Western Balkan countries are doubling down on natural gas, amid a massive planned expansion of import infrastructure which would lock in gas dependence and expose them to stranded asset risks in the future, experts warned.
Natural gas currently has a very marginal role in Western Balkan countries energy mix, standing at just 1% of total European consumption — around 4 billion cubic meters — with Albania, Kosovo and Montenegro barely using any natural gas at all.
Despite that, the region, which also comprises Serbia, Bosnia and Herzegovina, and North Macedonia is planning to expand import capita to reach 10.5 bcm, more than three times its total 2023 gas consumption, as well as building 2.9 GW of additional gas-fired generation, according to a new report by CEE Bankwatch Network and Beyond Fossil Fuels.
The plans risk jeopardising the energy transition in the region — which has a population of just around 18 million people and is still heavily reliant on coal; locking in gas dependence; as well as clashing with wider EU targets, the report said.
These countries should instead leapfrog gas and focus on expanding renewable capacity and in particular hydropower, as well as ramping up energy savings measures, including housing insulation, heat pumps, and cutting losses in electricity distribution networks, the report added.
Russian gas dependence
The expansion of gas infrastructure in the region has been supported by the EU and U.S. in the past amid a push to diversity away from Russian gas.
However “ any infrastructure would cement completely new dependencies, either on Azeri gas or LNG, mainly from the US, arriving via Greece,” the report noted.
“The gas infrastructure expansion is mainly driven by the possibility of losing gas imports from Russia when the EU’s proposed ban comes into effect in 2027,” Ana Maria Jaller-Makarewicz, energy analyst at the Institute for Energy Economics and Financial Analysis (IEEFA), told Gas Outlook.

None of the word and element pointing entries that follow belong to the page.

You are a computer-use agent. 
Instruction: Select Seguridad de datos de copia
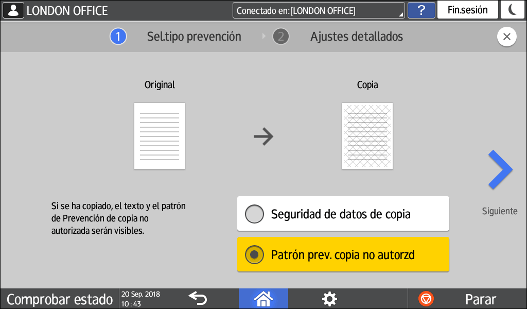click(343, 214)
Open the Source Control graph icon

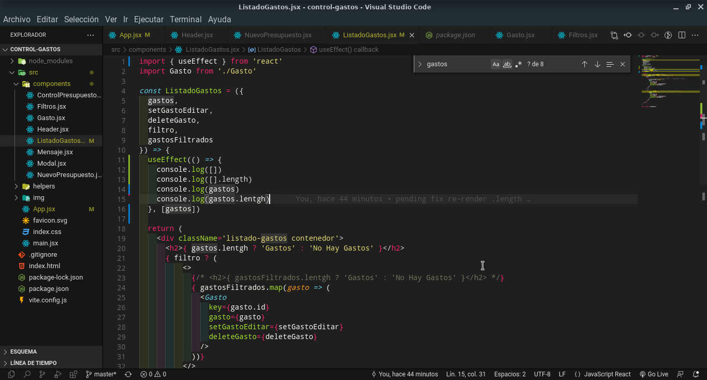pos(668,35)
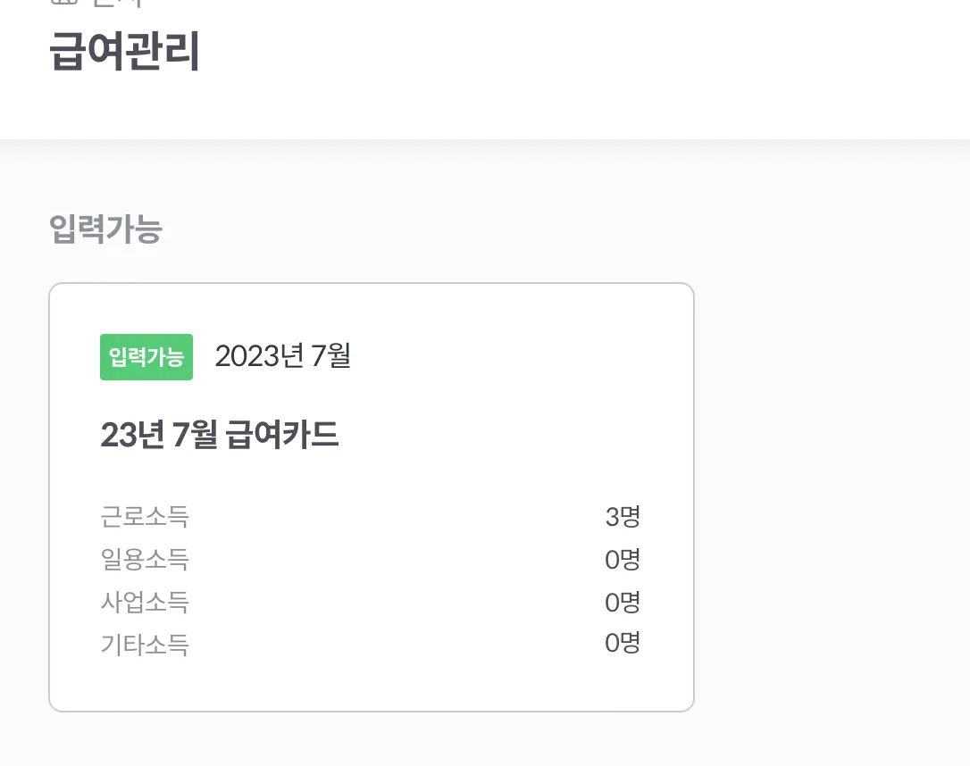Select the 사업소득 row label
The width and height of the screenshot is (970, 766).
pos(145,603)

However if Western Balkan countries “focus on reducing gas consumption and replacing it with clean energy, the region could guarantee security of supply without the need for more gas infrastructure,” she added.
The construction of the EU-funded gas pipeline from Bulgaria to Serbia, which was completed in 2023 and aimed to allow imports from non-Russian sources, has “resulted in Serbia buying some gas from Azerbaijan, but only a small share, and Serbia is still about to sign a new deal with Russia,” Pippa Gallop, Southeast Europe energy policy officer at CEE Bankwatch Network told Gas Outlook.

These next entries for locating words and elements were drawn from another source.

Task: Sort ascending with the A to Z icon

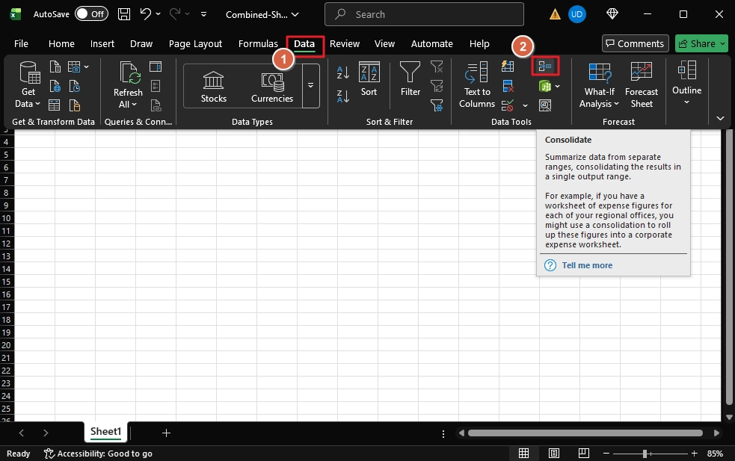Action: tap(343, 72)
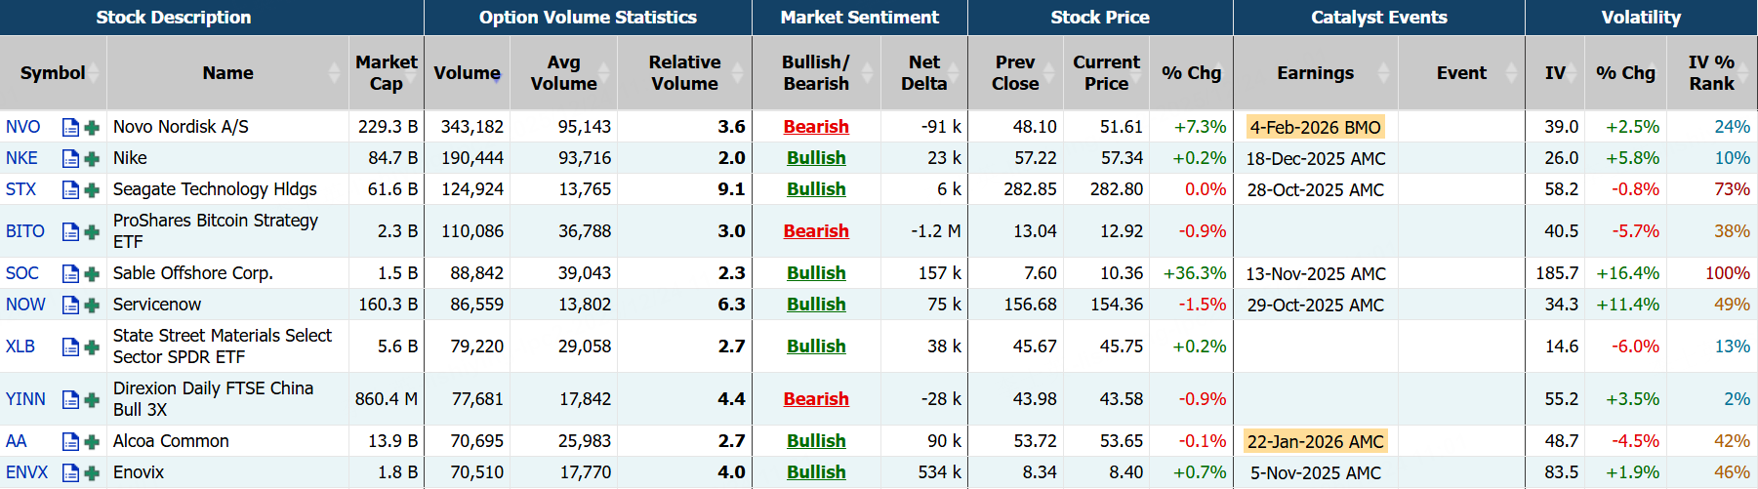1758x489 pixels.
Task: Click the Bearish link for Novo Nordisk
Action: 816,127
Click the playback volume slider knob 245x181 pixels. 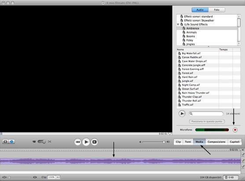[164, 142]
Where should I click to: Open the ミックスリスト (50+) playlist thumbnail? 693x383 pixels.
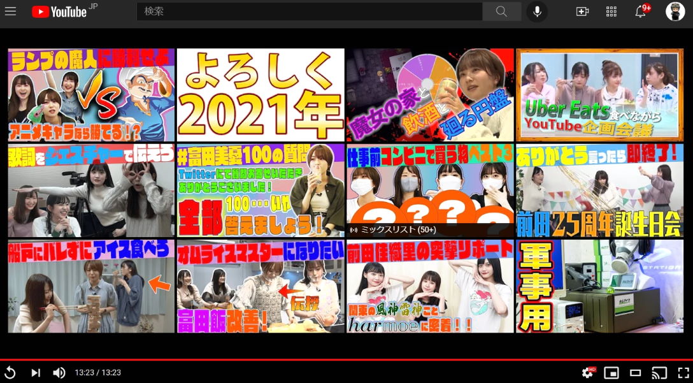430,191
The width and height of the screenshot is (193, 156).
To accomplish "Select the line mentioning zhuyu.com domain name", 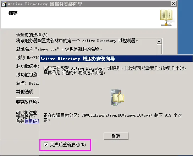I will pos(59,49).

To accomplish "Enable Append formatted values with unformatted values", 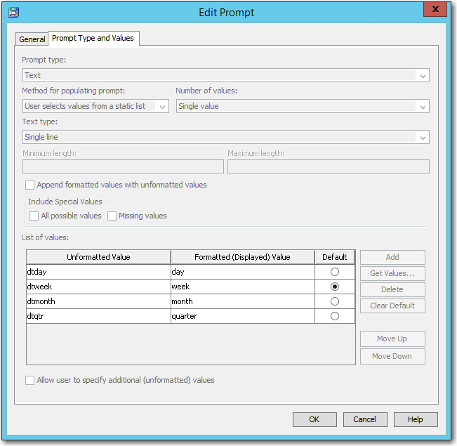I will (x=30, y=185).
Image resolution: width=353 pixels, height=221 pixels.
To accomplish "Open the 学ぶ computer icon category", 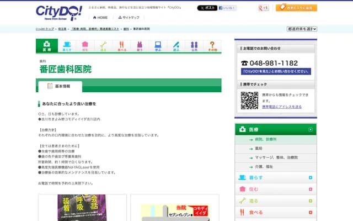I will (x=158, y=46).
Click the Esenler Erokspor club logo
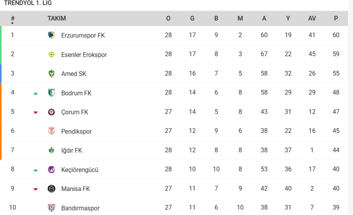 [52, 54]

“So its diversification strategy has not succeeded and it’s doubtful whether Serbia is serious about it,” she added.
Financing hurdles
Another aspect that remains unclear is how the new infrastructure will be financed.
The EU is “virtually closing the door on gas financing in the Western Balkans” however the European Bank for Reconstruction and Development approved a loan for the Greece to North Macedonia inter-connector in 2024, and the North Macedonia to Serbia inter-connector may still receive EU support, despite mainly serving to gasify southern Serbia, the report said.
Similarly, the financing prospects of gas-fired power generation capacity “are unclear… With promoters from Greece, Azerbaijan and Turkey involved, it remains to be seen how successful they will be in mobilising financing” and “project failure (is) likely in many cases.”
At the same time, expanding renewable energy capacity as recommended by the NGOs has to contend with issues that even wealthier European countries have not managed to overcome, such as financing, permitting, grid constrains, intermittency and negative pricing.
“The Western Balkan countries face similar issues in developing a fully renewable mix as Western Europe, mostly intermittency and grid bottleneck, but they have some specific advantages that could allow them to create an almost entirely carbon-free power generation mix,” Jonathan Bruegel, a power sector analyst at IEEFA, told Gas Outlook.
The current low share of natural gas in the energy mix represents a “unique opportunity to remain gas free (and) should not be missed since the region has some alternatives to gas.”
Moreover, the Western Balkans have the largest untapped potential of hydropower in Europe, with as much as 6 GW of economically viable unexploited hydropower resources, according to a study by IRENA.
“Developing these hydropower capacities combined with more wind and solar could create a system entirely based on renewables, where intermittent renewables are dispatched in priority and hydropower – with its considerable storage capacity – serves as a complement to this mix, making it 100% carbon free,” he argued.
“Renewable expansion requires time and significant financial investments, which may create a supply void in the next decade if electricity demand keeps growing,” he continued.
Against that backdrop, Serbia and Macedonia could keep using gas as a transition fuel while the remaining Western Balkans scale up their renewable capacities.”
“The key requirement for this scenario to materialise would be the strengthening of power interconnections in the West Balkans six.”
“For the next one or two decades, Serbia and Macedonia could supply gas-fired power when renewables are not sufficient in the rest of the region,” he added.
“But in the long run, the West Balkans region could have an entirely carbon-free power mix [of] wind, solar and hydropower.”